Antonia Maioni is a professor of political science at McGill University.

As we entered into this election campaign, the main issues of contention seemed to be stability, security and the Senate. And yet sovereignty may also play a role, and not just for Quebec voters.

To be sure, la question nationale has been a frequent guest – wanted or not – in Canadian elections. The Liberals made a political art of raising the spectre of separation, a tradition that passed from Pierre Trudeau to Jean Chrétien and then to Stéphane Dion. But in the past, these leaders spoke to the immediate threat of a referendum debate, a Parti Québécois government in office or the menace of the Bloc Québécois.

In the absence of these clear and present dangers – a PQ decimated in the past provincial election, a Liberal government that sometimes seems more federalist than the Conservatives in Ottawa and a BQ that is literally in tatters – why does Liberal Leader Justin Trudeau still feel it necessary to play the sovereignty card?

We should not be too surprised. Like his father, Mr. Trudeau has no truck or trade with Quebec nationalists of any political stripe. He has often accused the NDP of playing footsie – or fire – with separatists. He built his own political career on ousting a BQ candidate from the Papineau riding. So, kicking up a fuss over this issue may just be part of his political DNA. Or, to use a boxing analogy, he can't resist kicking the opponents when they're down.

But it's curious that Mr. Trudeau has chosen to continue to bang on this drum while campaigning for "real change." If anything, the wipeout of the BQ and the surge of the NDP revealed that Quebeckers were searching for just that. Neither the Conservatives nor the New Democrats have any problem with courting the nationalist vote on the right or the left of the political spectrum in Quebec. Conservative Leader Stephen Harper recently reiterated that nationalism without a separatist impasse is not a menace to Canada. He has already made it clear he would rather fight this campaign on more pressing matters than the Clarity Act. NDP Leader Thomas Mulcair realizes that much of the support for the NDP in Quebec rests in a comfort zone the party has built for francophone Quebeckers, among them nationalists and sovereigntists alike, through the Sherbrooke declaration. Both parties accept that, while most francophone Quebeckers may not want to separate from Canada, they remain attached to a Quebec nation and resist the government of Canada calling the shots on its future.
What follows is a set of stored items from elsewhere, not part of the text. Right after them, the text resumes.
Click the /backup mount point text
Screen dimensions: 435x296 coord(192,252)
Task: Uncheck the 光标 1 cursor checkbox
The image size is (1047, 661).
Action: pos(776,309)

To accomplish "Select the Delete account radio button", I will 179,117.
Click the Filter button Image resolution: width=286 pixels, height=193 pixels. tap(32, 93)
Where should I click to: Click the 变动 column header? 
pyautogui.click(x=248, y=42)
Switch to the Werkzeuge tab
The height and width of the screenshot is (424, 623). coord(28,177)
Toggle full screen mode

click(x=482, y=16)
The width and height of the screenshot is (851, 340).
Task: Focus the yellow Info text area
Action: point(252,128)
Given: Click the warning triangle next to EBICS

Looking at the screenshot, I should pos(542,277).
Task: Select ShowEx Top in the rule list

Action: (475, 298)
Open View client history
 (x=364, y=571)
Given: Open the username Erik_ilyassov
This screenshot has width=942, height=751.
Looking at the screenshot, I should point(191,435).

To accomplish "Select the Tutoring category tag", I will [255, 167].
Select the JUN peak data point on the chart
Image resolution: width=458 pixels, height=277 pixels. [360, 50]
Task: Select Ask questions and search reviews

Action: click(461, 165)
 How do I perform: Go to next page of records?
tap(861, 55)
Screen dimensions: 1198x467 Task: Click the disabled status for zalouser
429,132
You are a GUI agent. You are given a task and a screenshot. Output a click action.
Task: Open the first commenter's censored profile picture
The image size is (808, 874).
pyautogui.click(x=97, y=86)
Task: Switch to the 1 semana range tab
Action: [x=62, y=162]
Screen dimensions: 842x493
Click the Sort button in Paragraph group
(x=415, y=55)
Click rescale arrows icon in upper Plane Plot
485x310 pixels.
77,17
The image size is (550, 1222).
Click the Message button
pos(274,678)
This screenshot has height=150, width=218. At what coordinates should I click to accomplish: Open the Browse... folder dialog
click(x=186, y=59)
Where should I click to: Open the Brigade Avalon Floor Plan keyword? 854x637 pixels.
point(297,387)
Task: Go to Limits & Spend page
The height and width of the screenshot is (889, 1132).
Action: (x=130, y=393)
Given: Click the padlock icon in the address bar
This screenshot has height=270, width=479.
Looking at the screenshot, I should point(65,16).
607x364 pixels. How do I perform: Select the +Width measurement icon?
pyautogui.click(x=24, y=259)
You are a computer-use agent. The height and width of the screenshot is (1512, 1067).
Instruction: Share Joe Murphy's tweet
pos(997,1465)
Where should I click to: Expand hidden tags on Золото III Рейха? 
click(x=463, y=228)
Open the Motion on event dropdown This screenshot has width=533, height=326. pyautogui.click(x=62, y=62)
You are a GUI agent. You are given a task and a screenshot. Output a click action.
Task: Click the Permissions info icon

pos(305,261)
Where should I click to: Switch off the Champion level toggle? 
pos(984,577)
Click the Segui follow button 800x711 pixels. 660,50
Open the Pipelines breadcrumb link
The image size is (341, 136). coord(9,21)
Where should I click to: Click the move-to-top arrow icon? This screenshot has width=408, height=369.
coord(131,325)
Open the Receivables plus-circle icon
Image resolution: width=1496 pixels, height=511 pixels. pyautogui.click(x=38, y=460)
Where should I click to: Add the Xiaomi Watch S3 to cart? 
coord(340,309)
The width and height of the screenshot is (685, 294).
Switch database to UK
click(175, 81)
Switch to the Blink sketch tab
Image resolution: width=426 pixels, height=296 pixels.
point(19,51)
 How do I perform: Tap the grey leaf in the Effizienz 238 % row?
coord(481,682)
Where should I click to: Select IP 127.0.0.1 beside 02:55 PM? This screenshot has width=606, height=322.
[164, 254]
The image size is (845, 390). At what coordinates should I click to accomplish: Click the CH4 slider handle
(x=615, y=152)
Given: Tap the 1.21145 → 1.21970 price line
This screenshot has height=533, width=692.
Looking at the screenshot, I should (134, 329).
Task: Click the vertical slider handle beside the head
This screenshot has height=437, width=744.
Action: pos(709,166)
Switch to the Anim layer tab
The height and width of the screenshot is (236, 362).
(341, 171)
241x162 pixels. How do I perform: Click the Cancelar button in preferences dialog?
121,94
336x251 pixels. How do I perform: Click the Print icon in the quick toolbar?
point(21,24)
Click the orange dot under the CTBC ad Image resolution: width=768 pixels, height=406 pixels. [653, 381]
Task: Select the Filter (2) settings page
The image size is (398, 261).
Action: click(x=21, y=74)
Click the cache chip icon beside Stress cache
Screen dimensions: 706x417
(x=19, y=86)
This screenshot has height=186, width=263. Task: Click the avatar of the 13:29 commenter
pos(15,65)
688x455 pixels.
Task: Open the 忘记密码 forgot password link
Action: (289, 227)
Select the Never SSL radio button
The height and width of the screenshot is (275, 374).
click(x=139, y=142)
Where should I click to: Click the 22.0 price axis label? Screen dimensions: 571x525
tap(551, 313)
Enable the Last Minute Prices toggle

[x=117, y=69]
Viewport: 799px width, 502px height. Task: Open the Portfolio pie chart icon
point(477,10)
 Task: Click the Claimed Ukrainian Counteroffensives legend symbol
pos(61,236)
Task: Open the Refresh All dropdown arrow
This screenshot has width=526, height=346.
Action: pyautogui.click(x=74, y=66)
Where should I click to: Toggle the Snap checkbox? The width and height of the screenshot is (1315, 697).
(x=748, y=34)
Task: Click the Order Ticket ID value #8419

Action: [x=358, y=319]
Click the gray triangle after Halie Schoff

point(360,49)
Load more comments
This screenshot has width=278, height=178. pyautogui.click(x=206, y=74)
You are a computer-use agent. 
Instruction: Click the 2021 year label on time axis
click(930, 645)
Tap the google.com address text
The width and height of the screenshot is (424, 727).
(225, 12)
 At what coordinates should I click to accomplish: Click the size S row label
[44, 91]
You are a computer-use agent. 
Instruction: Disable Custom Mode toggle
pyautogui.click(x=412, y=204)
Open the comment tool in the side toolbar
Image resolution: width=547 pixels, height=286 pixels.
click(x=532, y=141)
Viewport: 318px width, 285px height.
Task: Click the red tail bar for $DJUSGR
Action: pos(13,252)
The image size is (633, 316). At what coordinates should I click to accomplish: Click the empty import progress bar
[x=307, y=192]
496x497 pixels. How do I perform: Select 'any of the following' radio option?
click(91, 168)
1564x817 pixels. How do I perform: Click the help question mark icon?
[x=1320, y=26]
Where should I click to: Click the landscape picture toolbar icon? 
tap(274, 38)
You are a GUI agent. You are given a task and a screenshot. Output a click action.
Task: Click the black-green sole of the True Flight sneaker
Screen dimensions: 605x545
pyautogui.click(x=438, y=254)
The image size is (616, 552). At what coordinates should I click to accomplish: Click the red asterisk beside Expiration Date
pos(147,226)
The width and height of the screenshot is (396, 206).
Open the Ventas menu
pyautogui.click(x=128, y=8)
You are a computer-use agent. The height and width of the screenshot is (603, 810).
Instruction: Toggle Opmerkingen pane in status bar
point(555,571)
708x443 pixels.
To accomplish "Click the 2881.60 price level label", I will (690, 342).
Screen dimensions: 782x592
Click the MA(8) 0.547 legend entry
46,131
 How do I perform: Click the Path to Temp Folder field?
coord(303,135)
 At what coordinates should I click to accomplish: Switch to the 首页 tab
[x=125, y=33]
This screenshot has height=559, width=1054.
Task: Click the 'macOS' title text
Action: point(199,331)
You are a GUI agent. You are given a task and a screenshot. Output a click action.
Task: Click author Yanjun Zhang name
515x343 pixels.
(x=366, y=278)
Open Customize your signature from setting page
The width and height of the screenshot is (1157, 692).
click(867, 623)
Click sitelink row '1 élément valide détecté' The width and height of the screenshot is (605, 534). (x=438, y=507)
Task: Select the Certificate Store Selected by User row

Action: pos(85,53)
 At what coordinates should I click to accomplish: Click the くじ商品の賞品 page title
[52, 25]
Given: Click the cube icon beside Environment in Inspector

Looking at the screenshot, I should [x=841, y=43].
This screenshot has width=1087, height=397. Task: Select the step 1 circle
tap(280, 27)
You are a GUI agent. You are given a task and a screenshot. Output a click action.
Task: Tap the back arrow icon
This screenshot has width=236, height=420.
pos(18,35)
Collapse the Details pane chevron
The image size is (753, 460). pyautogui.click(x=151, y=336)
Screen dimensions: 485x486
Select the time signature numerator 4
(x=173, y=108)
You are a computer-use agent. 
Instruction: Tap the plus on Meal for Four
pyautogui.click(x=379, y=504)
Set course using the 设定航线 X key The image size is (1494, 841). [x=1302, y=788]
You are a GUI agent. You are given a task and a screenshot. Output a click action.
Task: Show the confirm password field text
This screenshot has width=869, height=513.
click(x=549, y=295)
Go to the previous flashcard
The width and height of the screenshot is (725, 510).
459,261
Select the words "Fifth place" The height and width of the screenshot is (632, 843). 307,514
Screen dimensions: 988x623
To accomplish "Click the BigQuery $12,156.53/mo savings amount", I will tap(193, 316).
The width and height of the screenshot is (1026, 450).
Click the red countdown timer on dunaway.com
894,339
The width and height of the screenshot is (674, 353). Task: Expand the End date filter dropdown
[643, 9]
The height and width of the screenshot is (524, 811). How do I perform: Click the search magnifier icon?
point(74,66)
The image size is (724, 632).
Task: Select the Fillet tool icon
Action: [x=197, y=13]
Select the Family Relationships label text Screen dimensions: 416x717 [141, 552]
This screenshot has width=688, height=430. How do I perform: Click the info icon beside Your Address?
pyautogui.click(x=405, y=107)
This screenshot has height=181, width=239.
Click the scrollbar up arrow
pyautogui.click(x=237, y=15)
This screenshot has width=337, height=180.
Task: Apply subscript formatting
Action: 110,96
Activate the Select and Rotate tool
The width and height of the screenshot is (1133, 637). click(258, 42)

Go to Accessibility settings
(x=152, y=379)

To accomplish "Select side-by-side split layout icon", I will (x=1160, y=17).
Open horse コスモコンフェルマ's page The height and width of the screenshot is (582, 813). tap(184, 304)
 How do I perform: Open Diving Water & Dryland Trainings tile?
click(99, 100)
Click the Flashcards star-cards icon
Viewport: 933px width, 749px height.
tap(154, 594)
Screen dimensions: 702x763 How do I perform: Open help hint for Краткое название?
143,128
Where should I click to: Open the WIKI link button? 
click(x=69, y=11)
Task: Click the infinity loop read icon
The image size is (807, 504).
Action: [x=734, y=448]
For Trudeau-style federalists – of either the Pierre or Justin era – this is anathema. And therein lies the reason that Justin Trudeau has put the sovereignty card on the table. The Liberals have had to write off much of francophone Quebec, where antipathy toward les Trudeauistes is still widespread. Instead, the party is focusing on ridings where federalist sentiment is stronger than elsewhere in the province. Most of all, the party is playing to a much larger audience outside of Quebec, and specifically in Ontario, the cradle of Canadian nationalism. Here, in ridings where Liberals have to pull ahead in close races, calling into question the NDP's curious bedfellows in Quebec may be the fine line that convinces federalist voters elsewhere of Mr. Trudeau's leadership credentials to take on the separatist dragon whenever it rears its head.

For Quebeckers, this is old, tired news. But because the Liberals have practically nothing left to lose in the province, and so much more to gain elsewhere, the sovereignty card may indeed become a very important one in Mr. Trudeau's deck.